Lorenz’s findings kick-started the 1980s academic cottage industry of “chaos theory.” Aided by the personal computing explosion, scientists plumbed the bizarre, psychedelic landscapes of fractals and “strange attractors,” mathematical forms that appeared to underlie some of nature’s most persistent themes. Suddenly it became possible to see links between seemingly unrelated things. From dripping taps to the collapse of caribou populations, from the whirlpool of cream in your coffee cup to the pinwheel of stars in a galaxy millions of light years away, chaos theory supplied the connections. Charles Fort was right: you could measure a circle beginning anywhere.

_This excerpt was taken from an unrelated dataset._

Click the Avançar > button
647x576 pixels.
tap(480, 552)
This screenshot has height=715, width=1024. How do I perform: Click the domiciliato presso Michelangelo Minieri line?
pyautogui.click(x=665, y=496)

The disciplines of chaos theory and complexity theory have both had a strong influence on the physical sciences and on some of the life sciences as well. Urban planners and social scientists have also seized the new ideas. Yet as far as neoclassical economics is concerned, it’s as if the discoveries of Lorenz and his colleagues never occurred. The disconnect between rhetoric and reality has alerted some of the silverbacks within the financial-speculative complex that something is very wrong with their profession. Among them are Joseph Stiglitz, former senior vice president and chief economist of the World Bank, former hedge fund financier George Soros and University of Bologna professor of political economics Stefano Zamagni.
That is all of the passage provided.